*Problem to work on*.
Revise the entries starting with the line that contains "In order to click on granted" and going on through the line that contains "available (174, 456)". Write those lines out again with "Provide" replaced by "Give" and nothing else changed.

*Extracted records*.
------
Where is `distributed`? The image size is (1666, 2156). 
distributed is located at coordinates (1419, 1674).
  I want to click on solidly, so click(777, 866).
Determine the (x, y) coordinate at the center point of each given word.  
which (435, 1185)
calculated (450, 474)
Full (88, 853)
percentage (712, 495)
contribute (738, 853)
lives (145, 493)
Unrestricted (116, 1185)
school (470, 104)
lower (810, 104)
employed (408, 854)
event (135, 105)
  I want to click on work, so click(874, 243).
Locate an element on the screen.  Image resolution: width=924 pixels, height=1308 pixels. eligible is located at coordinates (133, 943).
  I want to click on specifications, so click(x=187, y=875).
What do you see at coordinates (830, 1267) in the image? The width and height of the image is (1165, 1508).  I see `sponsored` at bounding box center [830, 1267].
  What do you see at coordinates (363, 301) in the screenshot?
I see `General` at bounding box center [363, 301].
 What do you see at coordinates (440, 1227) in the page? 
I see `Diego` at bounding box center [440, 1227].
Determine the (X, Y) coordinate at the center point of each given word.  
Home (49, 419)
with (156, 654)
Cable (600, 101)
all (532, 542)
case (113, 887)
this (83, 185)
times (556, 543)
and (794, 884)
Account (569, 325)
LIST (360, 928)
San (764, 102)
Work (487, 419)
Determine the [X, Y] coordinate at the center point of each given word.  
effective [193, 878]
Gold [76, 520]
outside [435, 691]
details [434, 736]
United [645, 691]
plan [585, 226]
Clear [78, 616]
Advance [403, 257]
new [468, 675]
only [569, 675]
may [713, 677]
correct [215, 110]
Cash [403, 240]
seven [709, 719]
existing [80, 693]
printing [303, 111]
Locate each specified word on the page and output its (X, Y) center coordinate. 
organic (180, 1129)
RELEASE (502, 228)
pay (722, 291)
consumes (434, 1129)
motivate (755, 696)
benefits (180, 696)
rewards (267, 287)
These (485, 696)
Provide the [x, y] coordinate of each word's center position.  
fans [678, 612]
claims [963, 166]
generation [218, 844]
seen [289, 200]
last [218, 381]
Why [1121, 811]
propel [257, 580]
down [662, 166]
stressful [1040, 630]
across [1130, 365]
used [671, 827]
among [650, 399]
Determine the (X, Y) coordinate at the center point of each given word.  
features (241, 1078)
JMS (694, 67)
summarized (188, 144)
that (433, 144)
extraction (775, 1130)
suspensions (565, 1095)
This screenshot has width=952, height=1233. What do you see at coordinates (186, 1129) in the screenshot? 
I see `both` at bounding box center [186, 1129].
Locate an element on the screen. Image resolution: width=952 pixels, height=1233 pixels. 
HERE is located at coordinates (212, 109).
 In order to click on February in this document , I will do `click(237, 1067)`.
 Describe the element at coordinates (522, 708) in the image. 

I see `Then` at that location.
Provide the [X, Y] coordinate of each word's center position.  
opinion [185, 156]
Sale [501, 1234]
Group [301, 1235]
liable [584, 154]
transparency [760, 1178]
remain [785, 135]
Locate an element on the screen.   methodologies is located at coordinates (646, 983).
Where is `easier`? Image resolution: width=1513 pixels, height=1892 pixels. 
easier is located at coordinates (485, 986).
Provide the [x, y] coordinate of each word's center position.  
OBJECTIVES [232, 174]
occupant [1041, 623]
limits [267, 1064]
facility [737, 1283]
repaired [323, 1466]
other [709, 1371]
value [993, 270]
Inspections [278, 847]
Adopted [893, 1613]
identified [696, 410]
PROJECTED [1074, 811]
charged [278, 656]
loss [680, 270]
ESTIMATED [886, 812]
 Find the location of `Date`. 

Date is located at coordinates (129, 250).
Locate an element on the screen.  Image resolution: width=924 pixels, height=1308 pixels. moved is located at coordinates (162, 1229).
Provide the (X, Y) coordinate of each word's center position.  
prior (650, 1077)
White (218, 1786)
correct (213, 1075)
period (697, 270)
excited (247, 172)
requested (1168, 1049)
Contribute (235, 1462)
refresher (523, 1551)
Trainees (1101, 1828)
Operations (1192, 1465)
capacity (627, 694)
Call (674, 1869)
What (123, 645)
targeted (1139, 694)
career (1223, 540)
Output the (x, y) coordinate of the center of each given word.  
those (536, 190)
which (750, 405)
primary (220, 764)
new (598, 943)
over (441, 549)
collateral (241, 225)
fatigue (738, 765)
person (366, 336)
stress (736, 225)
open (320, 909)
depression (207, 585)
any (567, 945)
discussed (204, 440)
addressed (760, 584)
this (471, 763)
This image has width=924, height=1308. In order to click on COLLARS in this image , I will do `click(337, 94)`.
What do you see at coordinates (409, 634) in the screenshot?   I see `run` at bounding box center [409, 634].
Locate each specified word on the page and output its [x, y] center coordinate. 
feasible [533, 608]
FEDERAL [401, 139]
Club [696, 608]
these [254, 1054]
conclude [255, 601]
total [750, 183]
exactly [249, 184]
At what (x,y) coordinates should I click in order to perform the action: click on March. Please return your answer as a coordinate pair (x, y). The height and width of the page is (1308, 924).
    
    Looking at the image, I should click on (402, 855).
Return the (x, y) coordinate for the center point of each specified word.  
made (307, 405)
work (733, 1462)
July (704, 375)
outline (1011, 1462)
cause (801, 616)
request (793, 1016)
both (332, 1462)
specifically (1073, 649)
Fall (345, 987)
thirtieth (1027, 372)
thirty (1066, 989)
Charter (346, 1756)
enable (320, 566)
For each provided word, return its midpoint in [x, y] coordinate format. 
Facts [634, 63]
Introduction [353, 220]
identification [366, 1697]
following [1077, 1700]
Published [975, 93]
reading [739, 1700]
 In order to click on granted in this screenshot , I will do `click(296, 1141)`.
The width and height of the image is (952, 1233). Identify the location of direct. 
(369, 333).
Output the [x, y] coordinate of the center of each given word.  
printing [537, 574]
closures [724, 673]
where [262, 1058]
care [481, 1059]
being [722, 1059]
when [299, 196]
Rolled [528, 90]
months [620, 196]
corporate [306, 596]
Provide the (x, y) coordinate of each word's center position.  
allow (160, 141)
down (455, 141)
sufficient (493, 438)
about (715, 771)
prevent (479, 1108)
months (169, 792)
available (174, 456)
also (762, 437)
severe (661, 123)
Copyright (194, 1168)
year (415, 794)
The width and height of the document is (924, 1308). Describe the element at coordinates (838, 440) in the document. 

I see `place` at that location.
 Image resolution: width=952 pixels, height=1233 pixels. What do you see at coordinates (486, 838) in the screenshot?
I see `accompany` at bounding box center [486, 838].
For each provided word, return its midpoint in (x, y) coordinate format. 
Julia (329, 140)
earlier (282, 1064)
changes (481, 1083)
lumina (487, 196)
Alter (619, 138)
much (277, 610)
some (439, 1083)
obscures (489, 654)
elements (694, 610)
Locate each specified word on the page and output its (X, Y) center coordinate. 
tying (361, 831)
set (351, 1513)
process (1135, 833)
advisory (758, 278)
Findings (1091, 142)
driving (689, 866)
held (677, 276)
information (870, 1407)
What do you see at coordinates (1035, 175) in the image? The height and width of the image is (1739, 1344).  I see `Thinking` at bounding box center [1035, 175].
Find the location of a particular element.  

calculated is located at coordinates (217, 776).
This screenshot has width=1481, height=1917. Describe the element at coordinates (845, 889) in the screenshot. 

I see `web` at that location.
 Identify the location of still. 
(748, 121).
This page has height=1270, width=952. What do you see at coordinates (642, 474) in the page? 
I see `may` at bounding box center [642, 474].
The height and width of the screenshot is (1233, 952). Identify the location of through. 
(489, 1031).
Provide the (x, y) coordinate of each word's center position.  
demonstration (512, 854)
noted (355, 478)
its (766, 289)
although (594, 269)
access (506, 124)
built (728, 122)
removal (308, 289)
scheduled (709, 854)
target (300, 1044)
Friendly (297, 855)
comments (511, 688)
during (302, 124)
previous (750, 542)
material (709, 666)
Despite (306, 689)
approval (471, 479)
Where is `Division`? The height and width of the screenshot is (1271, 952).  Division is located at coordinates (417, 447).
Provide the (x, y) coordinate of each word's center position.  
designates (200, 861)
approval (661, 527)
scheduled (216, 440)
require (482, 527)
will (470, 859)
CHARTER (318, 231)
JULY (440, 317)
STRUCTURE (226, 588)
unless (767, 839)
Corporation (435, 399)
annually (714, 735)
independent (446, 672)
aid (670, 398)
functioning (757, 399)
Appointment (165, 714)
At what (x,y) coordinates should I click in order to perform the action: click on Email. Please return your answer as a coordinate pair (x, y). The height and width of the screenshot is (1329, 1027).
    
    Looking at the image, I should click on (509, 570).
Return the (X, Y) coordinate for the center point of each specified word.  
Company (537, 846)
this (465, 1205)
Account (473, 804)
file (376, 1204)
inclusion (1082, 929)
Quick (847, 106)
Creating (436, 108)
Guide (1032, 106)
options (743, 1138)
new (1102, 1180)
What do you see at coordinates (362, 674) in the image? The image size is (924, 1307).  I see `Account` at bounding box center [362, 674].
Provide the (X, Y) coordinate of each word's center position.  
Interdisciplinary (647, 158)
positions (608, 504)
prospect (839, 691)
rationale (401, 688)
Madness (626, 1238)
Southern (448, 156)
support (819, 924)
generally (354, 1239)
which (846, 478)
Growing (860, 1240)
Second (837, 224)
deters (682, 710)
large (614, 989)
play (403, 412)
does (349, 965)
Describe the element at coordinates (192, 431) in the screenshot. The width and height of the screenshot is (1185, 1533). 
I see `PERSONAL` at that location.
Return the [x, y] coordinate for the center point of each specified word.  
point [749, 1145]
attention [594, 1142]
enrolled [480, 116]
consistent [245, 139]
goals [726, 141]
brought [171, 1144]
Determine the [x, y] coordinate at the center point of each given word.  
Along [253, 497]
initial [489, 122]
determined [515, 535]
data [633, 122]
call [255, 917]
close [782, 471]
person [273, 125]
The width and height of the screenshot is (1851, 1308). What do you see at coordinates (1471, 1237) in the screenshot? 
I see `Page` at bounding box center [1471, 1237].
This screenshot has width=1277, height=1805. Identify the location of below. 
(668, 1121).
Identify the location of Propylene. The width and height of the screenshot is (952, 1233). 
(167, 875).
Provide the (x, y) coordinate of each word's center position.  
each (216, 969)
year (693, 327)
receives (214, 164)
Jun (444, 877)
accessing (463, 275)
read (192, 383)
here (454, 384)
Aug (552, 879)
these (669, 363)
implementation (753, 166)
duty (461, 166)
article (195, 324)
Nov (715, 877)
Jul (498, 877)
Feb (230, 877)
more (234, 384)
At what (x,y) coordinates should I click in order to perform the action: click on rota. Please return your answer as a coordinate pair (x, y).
------
*Problem solution*.
 In order to click on granted in this screenshot , I will do `click(296, 1141)`.
The width and height of the image is (952, 1233). Identify the location of direct. 
(369, 333).
Output the [x, y] coordinate of the center of each given word.  
printing [537, 574]
closures [724, 673]
where [262, 1058]
care [481, 1059]
being [722, 1059]
when [299, 196]
Rolled [528, 90]
months [620, 196]
corporate [306, 596]
Give the (x, y) coordinate of each word's center position.  
allow (160, 141)
down (455, 141)
sufficient (493, 438)
about (715, 771)
prevent (479, 1108)
months (169, 792)
available (174, 456)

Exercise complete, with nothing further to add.